Fijians preparing for dance ceremony.
Fijians preparing for a traditional dance ceremony.

I sometimes daydream of Fiji, though I lived there for many years, and memories most often connect to our first trip to the South Pacific. Our friends, Mimo, a French-Algerian, and Rigel, a Japanese-American, were a carefree San Francisco couple who had recently visited Fiji, and they recommended that we spend a little time on the islands. Without significant encouragement beyond gathering the basic facts that it was a mild tropical climate with temperate people, we booked a two-week trip that would change our lives forever.

No Reservations

We spent our initial week along the Coral Coast at the Waratah Lodge. We mostly followed Rigel’s travel recommendations. She had advised that it was affordable in an agreeable area near Sigatoka, one of the larger "cities" in Fiji. Most importantly, the lodge was right across the street from the beach.

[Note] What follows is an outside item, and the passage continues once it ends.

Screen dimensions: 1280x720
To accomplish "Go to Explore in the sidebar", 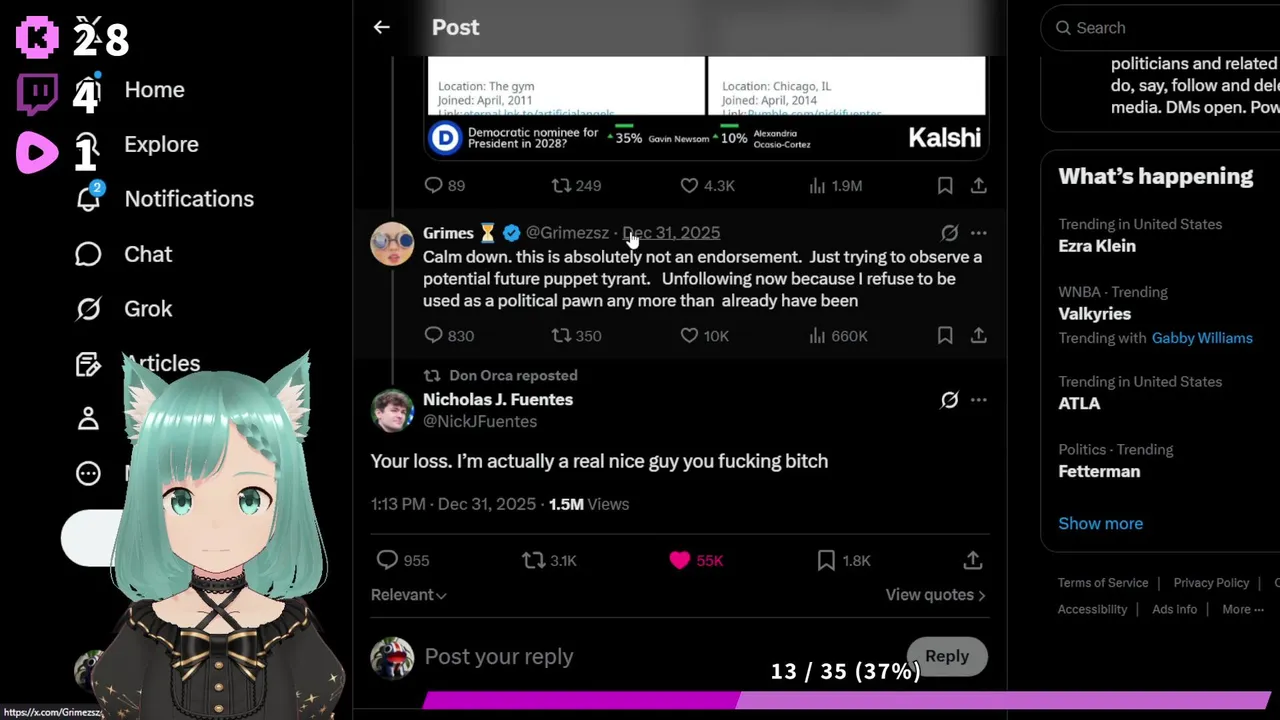I will coord(161,144).
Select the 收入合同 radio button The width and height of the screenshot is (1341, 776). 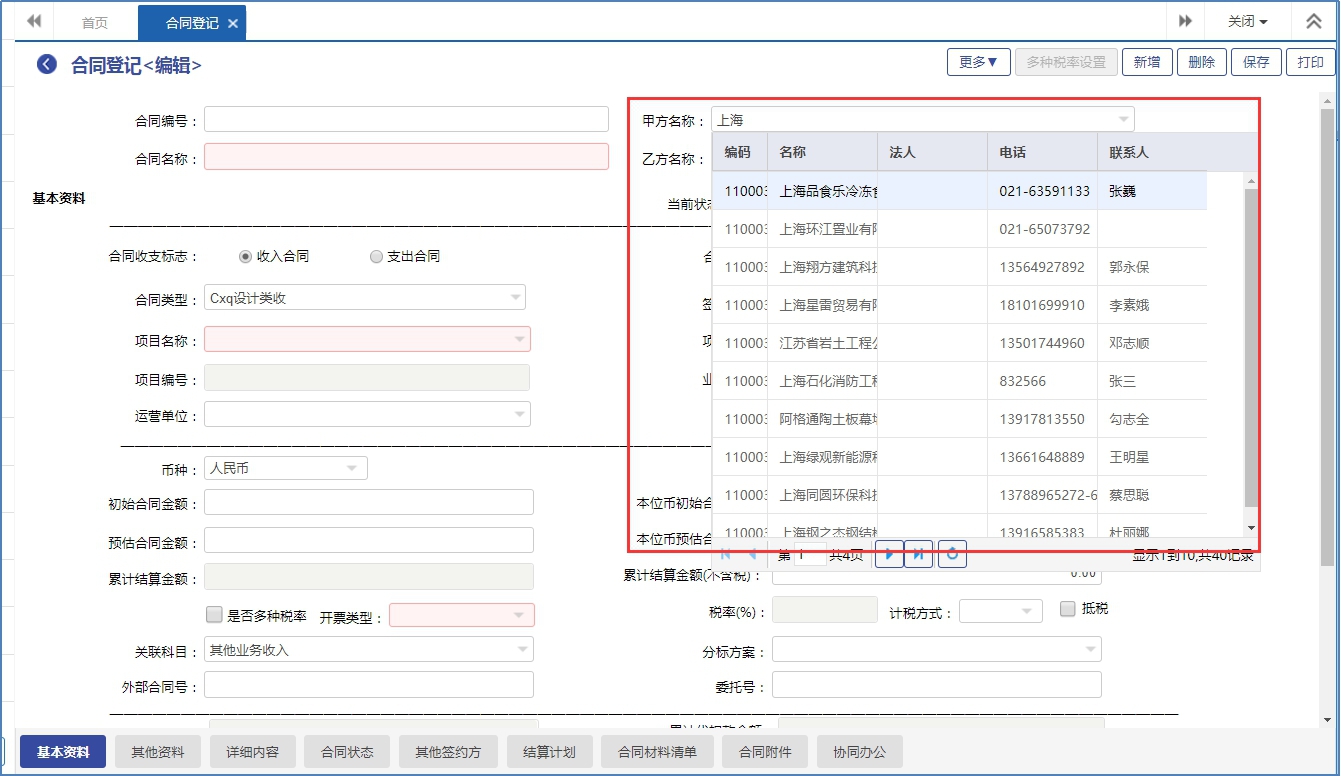click(245, 256)
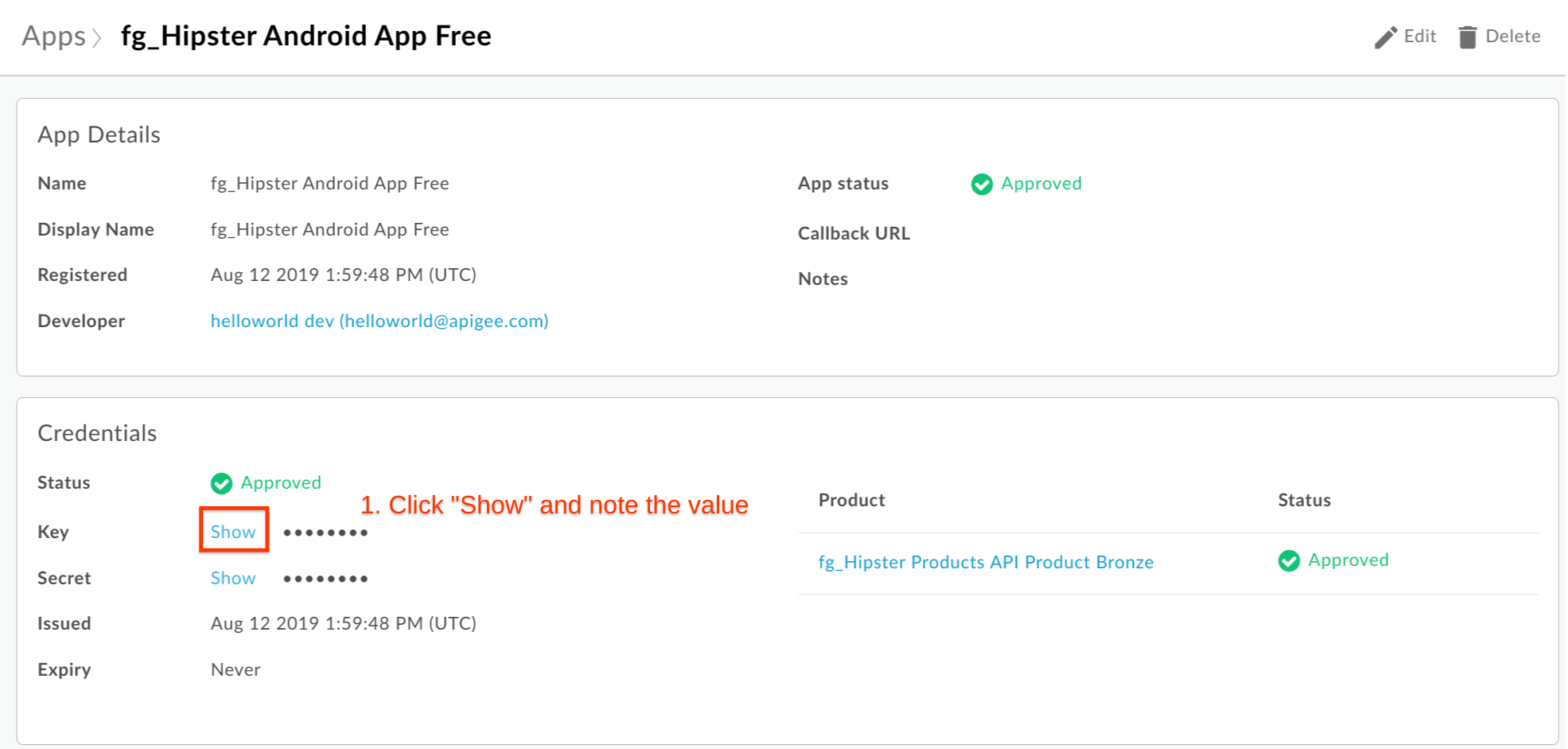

We usually ad-libbed our travel arrangements, but as it was a lengthy trip, we wanted to ensure a comfortable entry, so we called the lodge a few weeks in advance to make a one-week booking. Three weeks later, we arrived at the small inn with six bungalows to learn that Oscar and Susan Bonetto had no reservation.

“Ani must have forgotten to write it in the book when you called,” breathed the young Melanesian woman with a fire-red hibiscus flower in her hair. She told us her name was Mere and we stood without speaking, pondering our shared next steps.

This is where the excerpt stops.